▸ **Available records**:
● ● ● ●
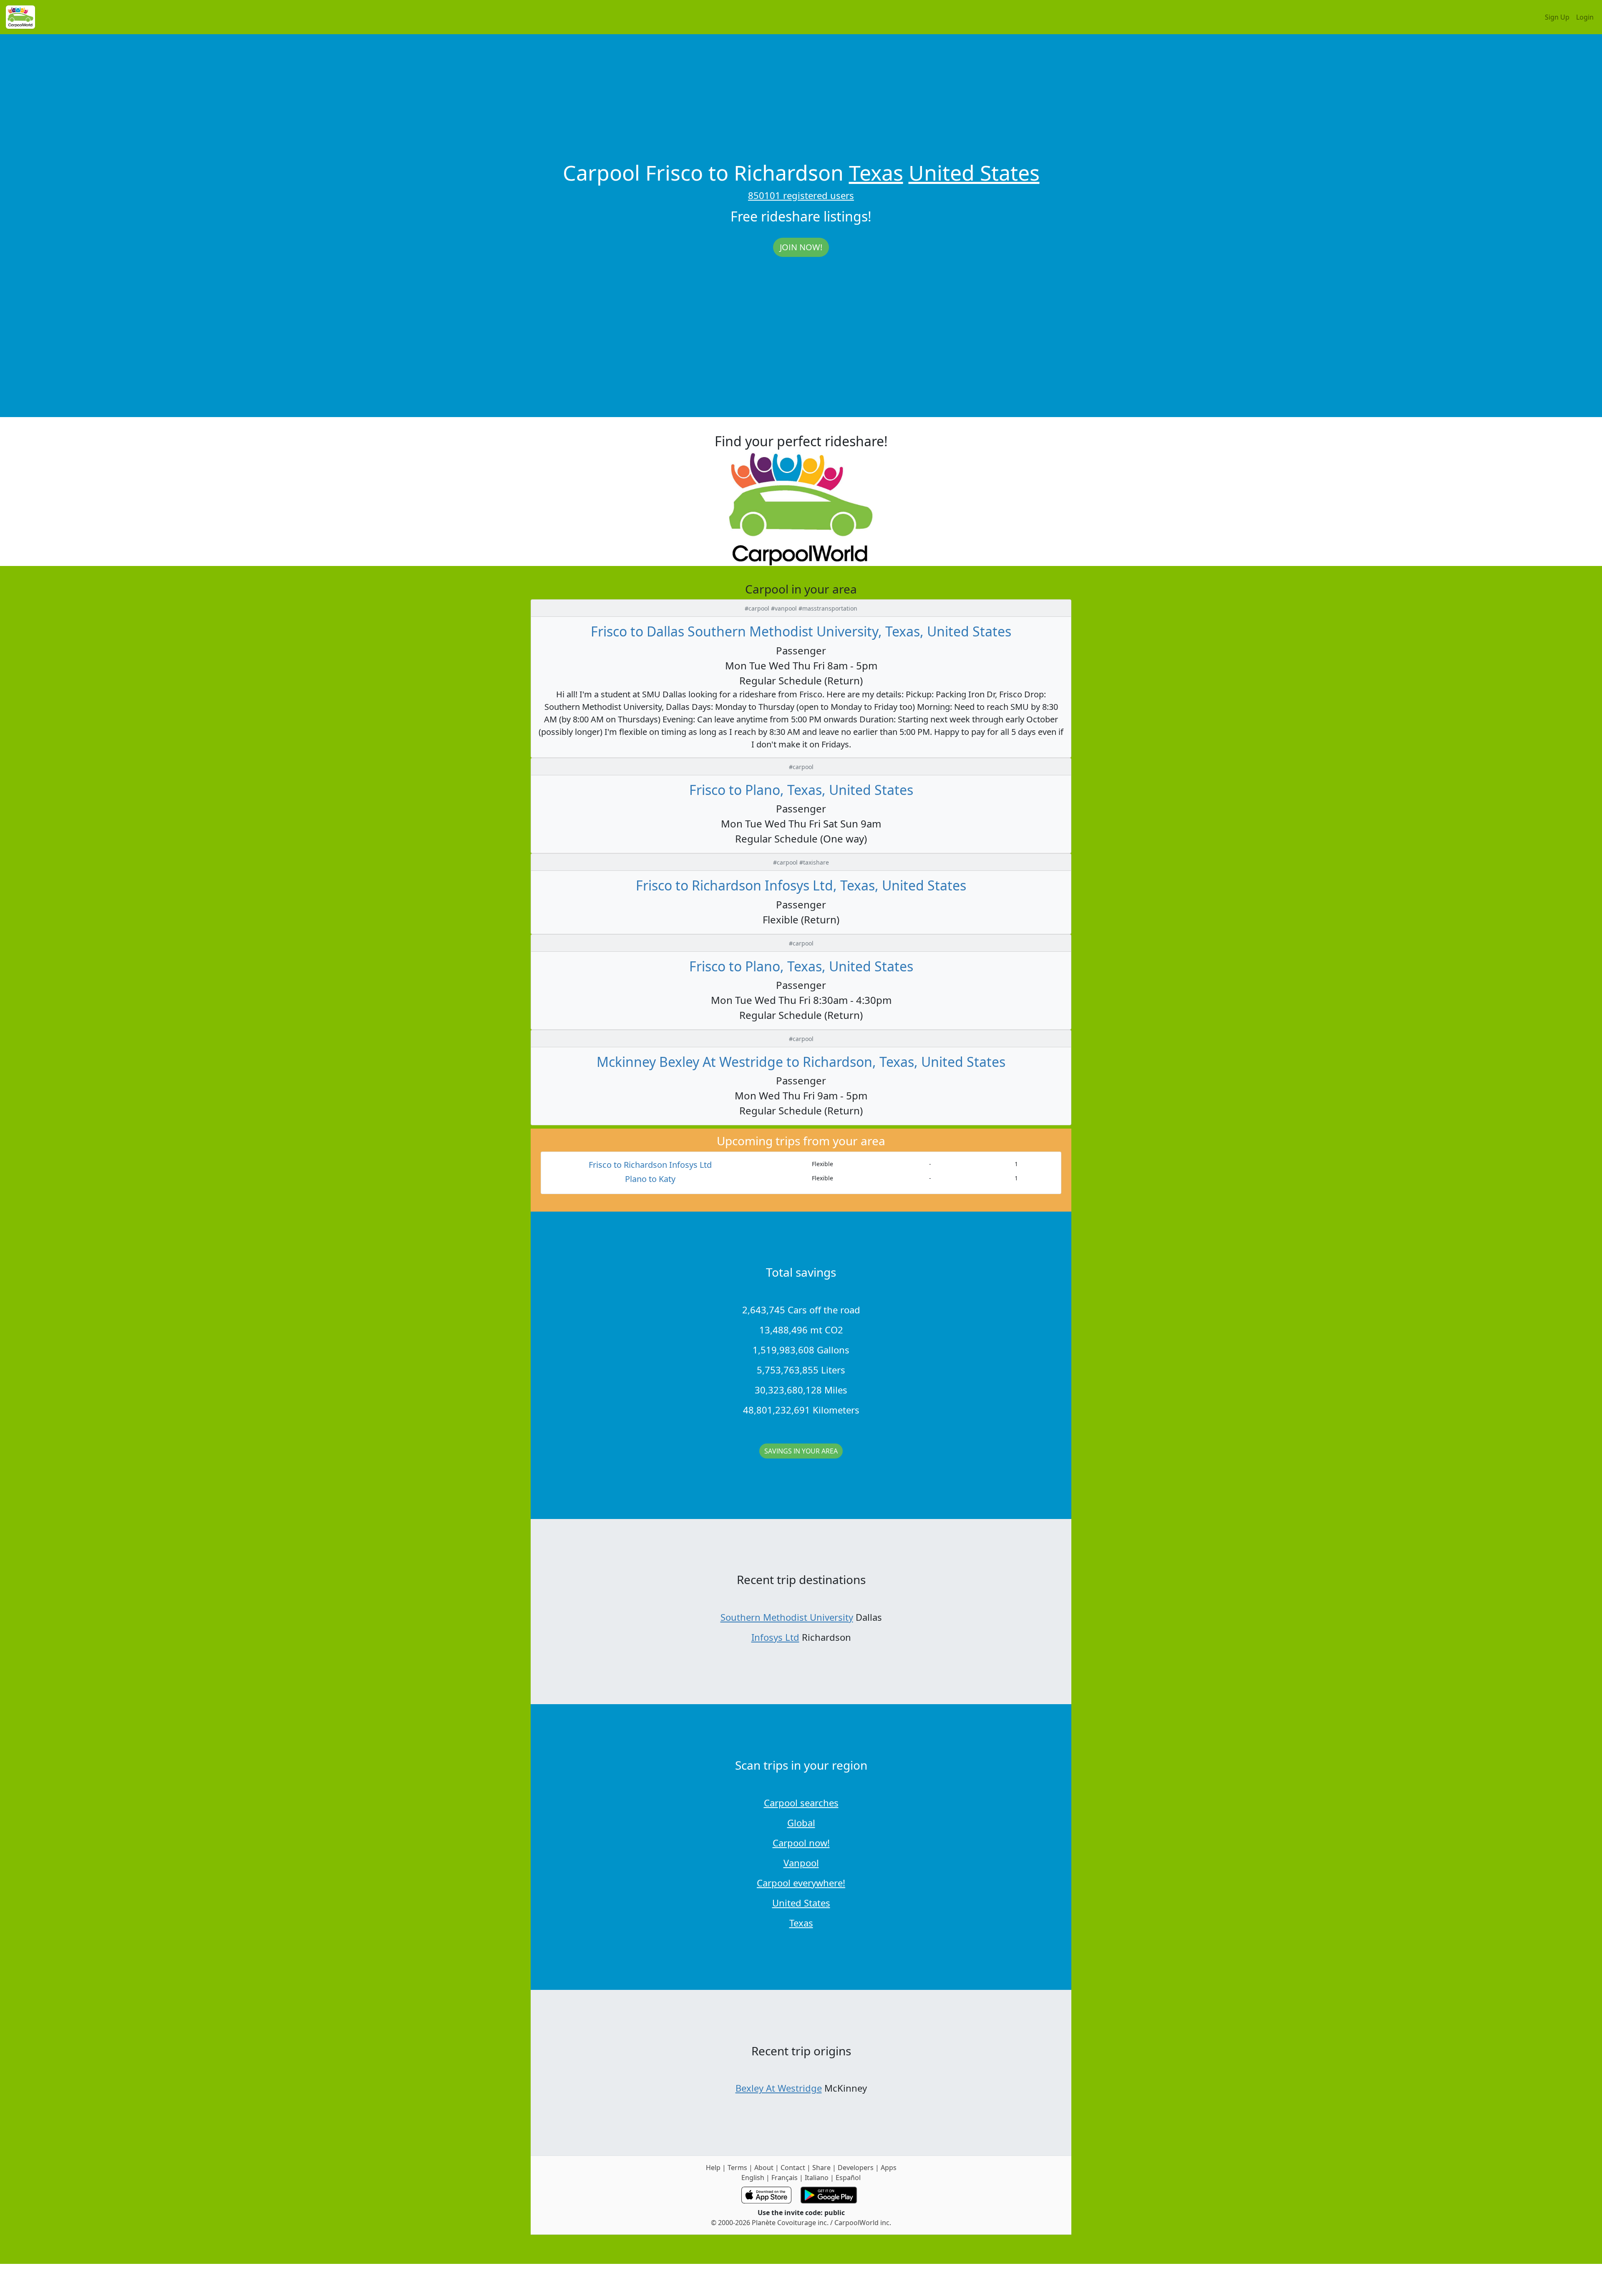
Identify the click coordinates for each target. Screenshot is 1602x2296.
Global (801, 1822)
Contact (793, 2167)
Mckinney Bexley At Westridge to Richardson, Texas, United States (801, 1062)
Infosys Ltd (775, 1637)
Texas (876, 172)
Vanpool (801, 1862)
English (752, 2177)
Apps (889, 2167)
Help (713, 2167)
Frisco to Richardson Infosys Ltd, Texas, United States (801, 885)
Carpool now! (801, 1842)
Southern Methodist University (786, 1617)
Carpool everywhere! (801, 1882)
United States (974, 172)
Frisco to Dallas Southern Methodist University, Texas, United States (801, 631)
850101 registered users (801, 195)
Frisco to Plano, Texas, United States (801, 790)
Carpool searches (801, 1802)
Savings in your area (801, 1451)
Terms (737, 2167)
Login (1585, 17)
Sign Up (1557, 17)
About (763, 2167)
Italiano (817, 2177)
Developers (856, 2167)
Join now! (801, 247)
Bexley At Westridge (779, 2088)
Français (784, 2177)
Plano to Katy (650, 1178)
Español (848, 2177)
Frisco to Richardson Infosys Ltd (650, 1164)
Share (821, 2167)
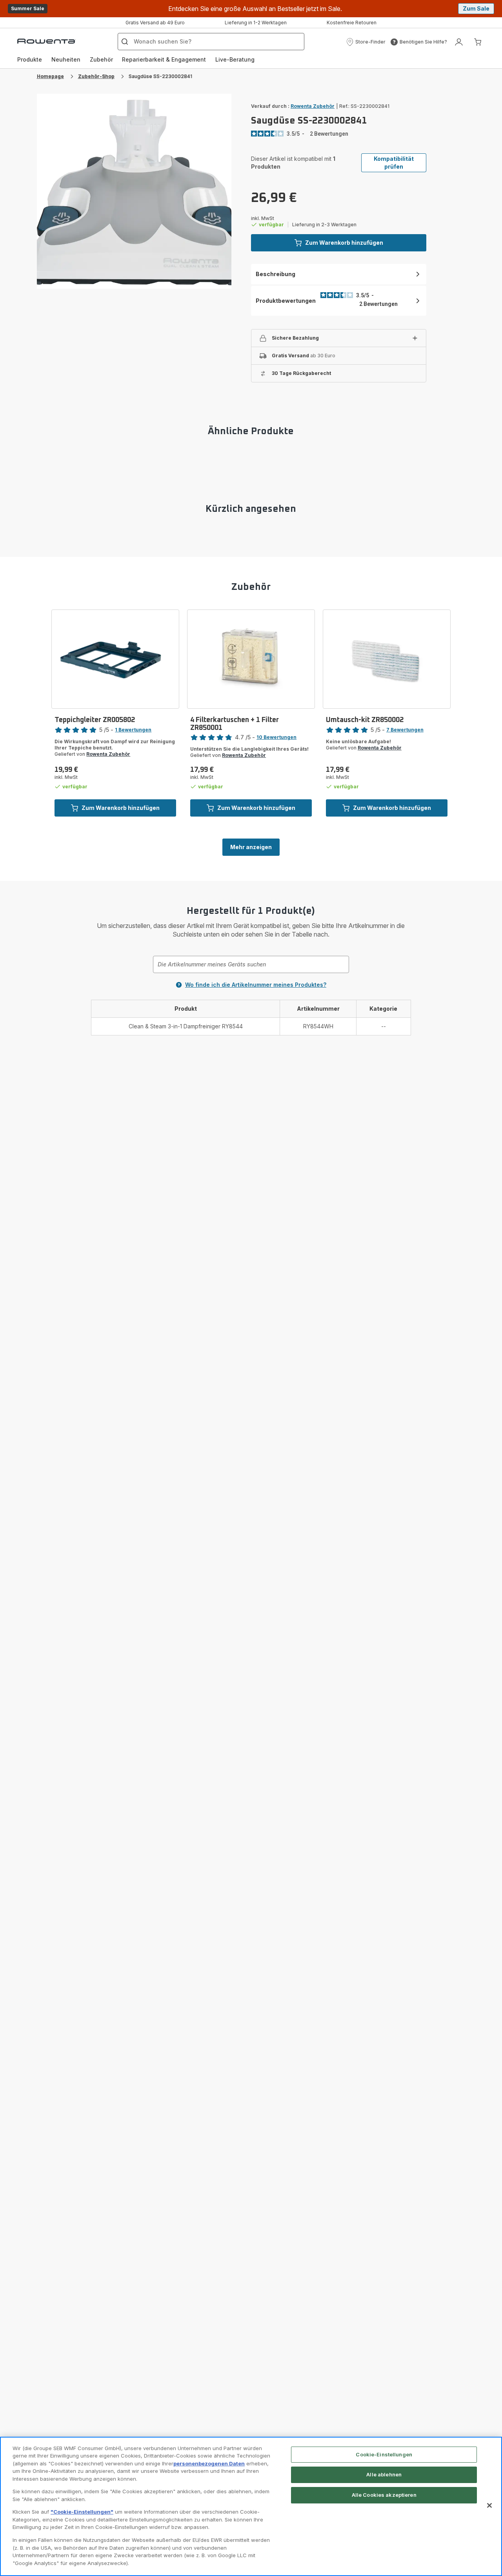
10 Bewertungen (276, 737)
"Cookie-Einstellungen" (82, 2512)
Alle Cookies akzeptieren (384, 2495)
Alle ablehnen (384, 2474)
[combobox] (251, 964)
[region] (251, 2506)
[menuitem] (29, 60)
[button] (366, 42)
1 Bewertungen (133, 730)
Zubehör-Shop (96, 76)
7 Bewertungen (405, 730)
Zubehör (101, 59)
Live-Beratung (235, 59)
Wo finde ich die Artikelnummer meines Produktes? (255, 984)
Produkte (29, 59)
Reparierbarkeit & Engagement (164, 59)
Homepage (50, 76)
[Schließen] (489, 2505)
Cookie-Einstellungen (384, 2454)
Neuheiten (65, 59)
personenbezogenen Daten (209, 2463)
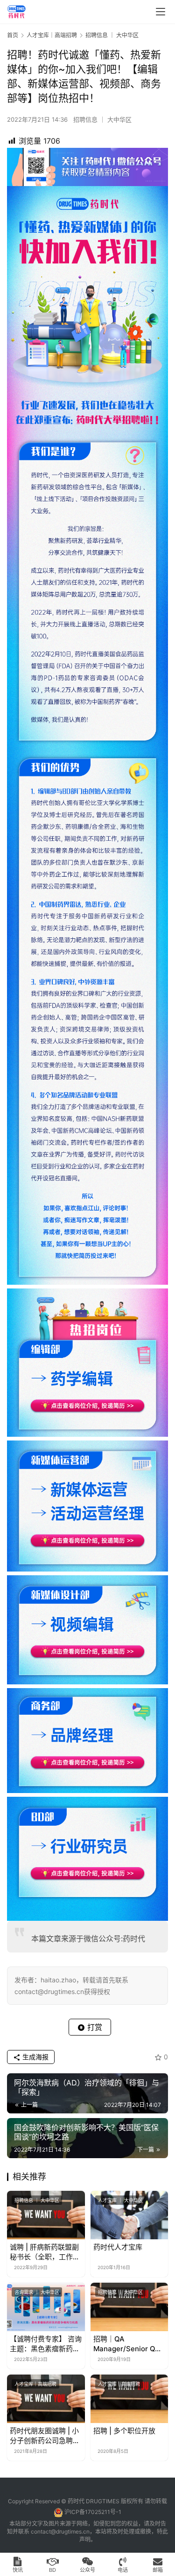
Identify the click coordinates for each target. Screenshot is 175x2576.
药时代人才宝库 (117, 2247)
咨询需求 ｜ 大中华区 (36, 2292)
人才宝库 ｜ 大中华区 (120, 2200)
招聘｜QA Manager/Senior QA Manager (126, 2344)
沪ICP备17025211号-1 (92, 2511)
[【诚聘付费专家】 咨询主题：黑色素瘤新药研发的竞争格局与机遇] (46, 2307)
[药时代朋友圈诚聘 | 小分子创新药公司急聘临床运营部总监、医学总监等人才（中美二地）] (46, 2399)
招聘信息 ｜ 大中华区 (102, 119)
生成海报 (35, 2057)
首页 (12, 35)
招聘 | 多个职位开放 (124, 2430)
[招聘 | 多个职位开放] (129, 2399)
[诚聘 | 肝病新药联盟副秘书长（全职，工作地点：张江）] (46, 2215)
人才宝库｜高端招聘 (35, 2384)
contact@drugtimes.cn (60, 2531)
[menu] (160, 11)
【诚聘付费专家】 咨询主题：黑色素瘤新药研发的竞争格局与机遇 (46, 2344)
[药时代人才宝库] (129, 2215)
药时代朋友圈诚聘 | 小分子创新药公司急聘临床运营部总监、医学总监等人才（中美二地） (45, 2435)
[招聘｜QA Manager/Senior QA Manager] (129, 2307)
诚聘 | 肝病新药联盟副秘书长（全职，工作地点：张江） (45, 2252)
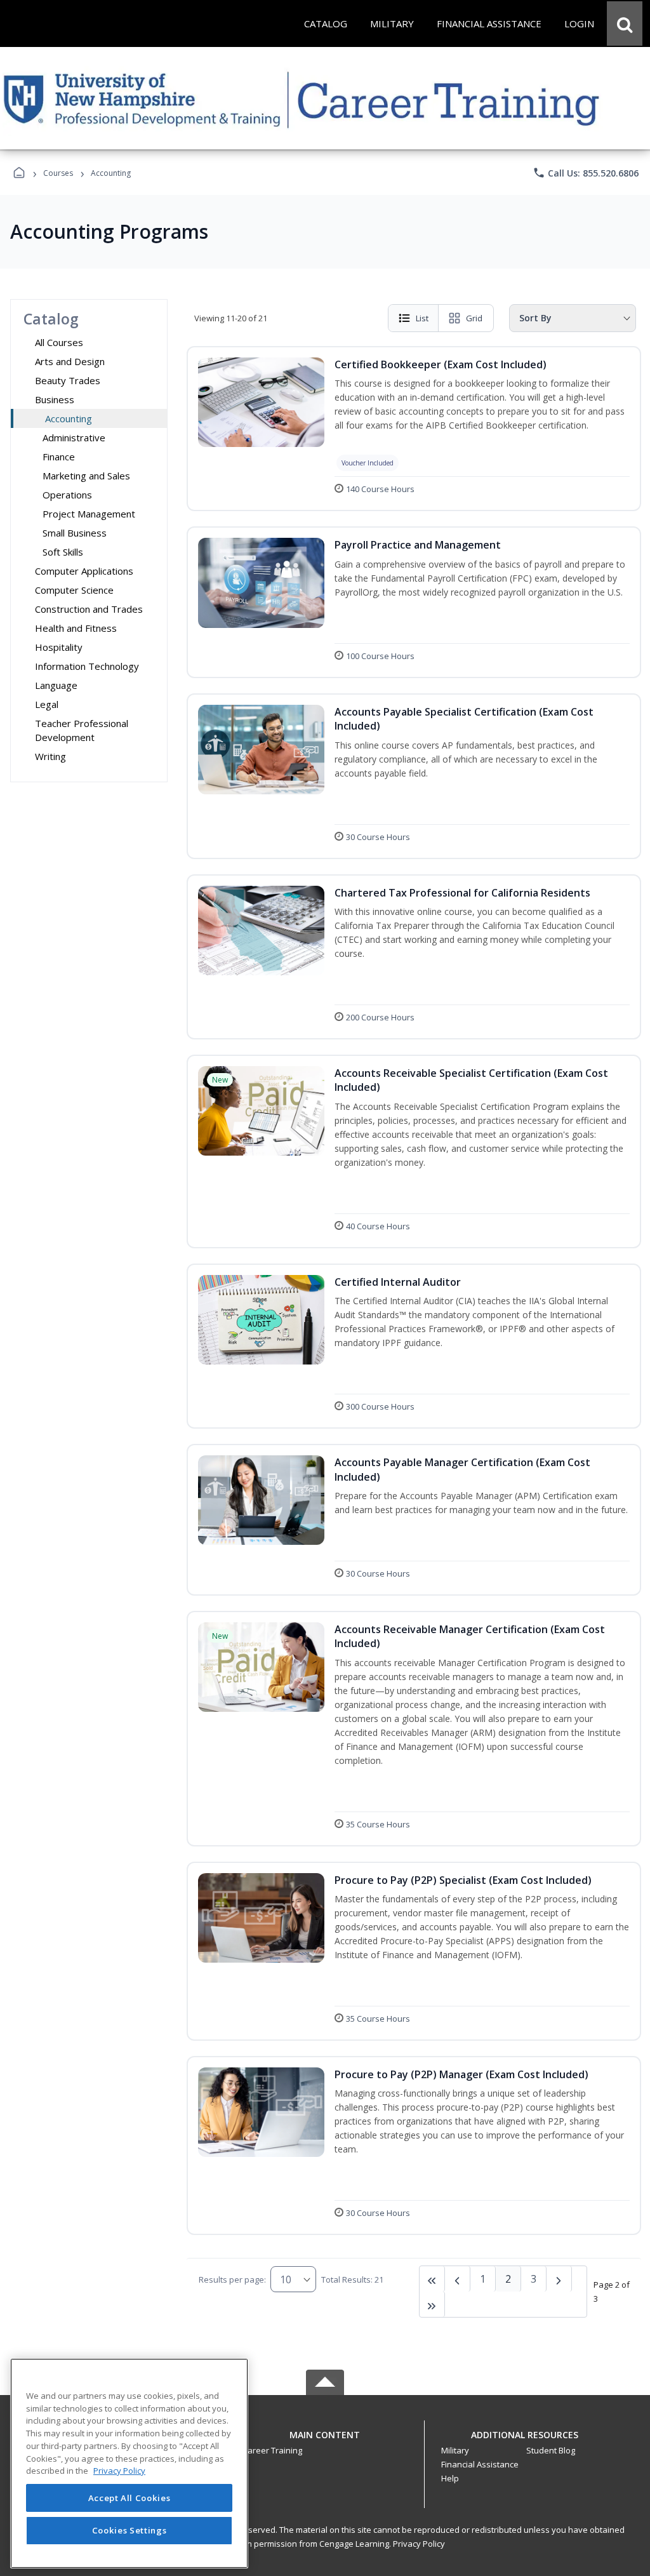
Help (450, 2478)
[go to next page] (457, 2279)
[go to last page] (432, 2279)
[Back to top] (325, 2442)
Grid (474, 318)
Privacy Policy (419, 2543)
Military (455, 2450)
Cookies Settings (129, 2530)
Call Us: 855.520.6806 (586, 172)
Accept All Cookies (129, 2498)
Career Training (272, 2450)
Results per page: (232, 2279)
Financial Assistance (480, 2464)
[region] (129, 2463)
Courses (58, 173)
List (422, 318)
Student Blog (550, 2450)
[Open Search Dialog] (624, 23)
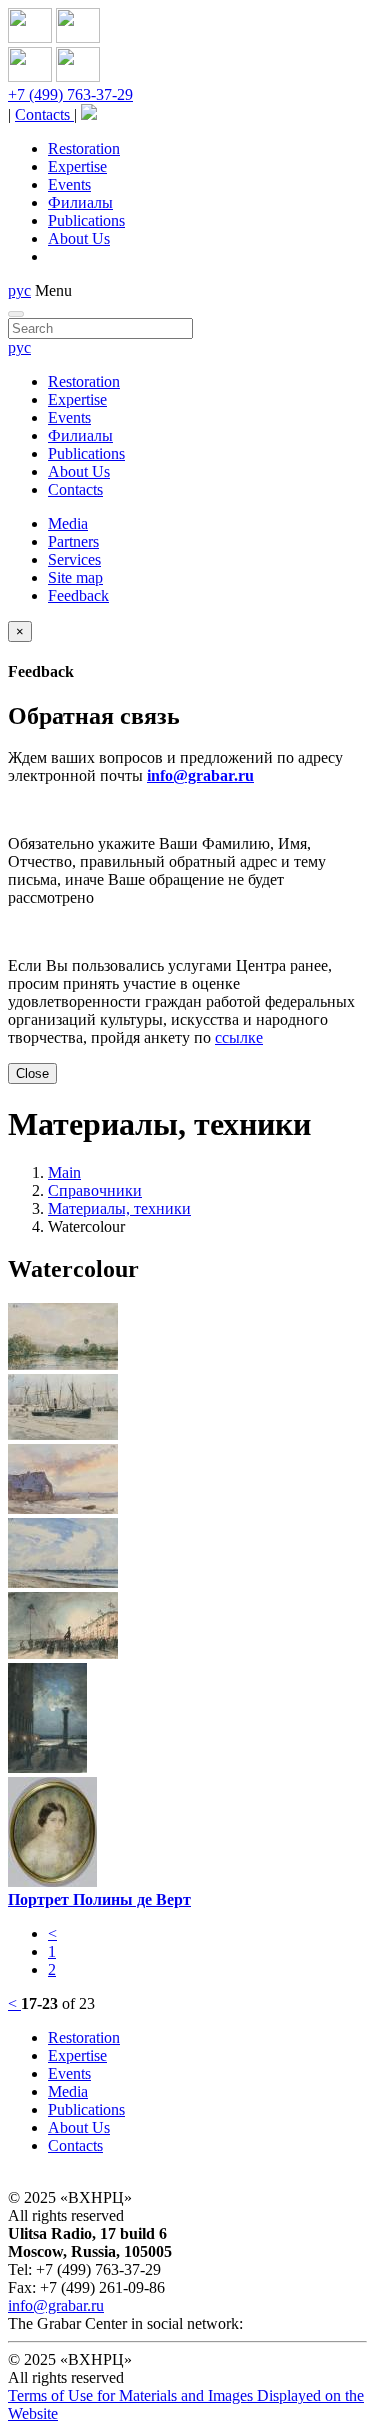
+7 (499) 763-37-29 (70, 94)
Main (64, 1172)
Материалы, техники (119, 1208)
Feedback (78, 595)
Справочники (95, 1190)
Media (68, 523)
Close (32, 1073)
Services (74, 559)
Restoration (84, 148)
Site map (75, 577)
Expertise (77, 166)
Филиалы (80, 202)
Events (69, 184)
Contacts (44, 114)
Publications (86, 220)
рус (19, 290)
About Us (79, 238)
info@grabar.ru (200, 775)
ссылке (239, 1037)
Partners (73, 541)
● ● ● ●
▸ **Exercise instructions**:
The result should be an exact copy of only the lines above from the one that holds "Help (713, 2167)" through the one that holds "1 Bewertungen (133, 730)", both ends included, without pictures.

▸ **Task result**:
Help (713, 2167)
Frisco to Richardson Infosys Ltd, Texas, United States (801, 885)
Carpool now! (801, 1842)
Southern Methodist University (786, 1617)
Carpool everywhere! (801, 1882)
United States (974, 172)
Frisco to Dallas Southern Methodist University, Texas, United States (801, 631)
850101 registered users (801, 195)
Frisco to Plano, Texas, United States (801, 790)
Carpool searches (801, 1802)
Savings in your area (801, 1451)
Terms (737, 2167)
Login (1585, 17)
Sign Up (1557, 17)
About (763, 2167)
Italiano (817, 2177)
Developers (856, 2167)
Join now! (801, 247)
Bexley At Westridge (779, 2088)
Français (784, 2177)
Plano to Katy (650, 1178)
Español (848, 2177)
Frisco to Richardson Infosys Ltd (650, 1164)
Share (821, 2167)
10 Bewertungen (276, 737)
"Cookie-Einstellungen" (82, 2512)
Alle Cookies akzeptieren (384, 2495)
Alle ablehnen (384, 2474)
[combobox] (251, 964)
[region] (251, 2506)
[menuitem] (29, 60)
[button] (366, 42)
1 Bewertungen (133, 730)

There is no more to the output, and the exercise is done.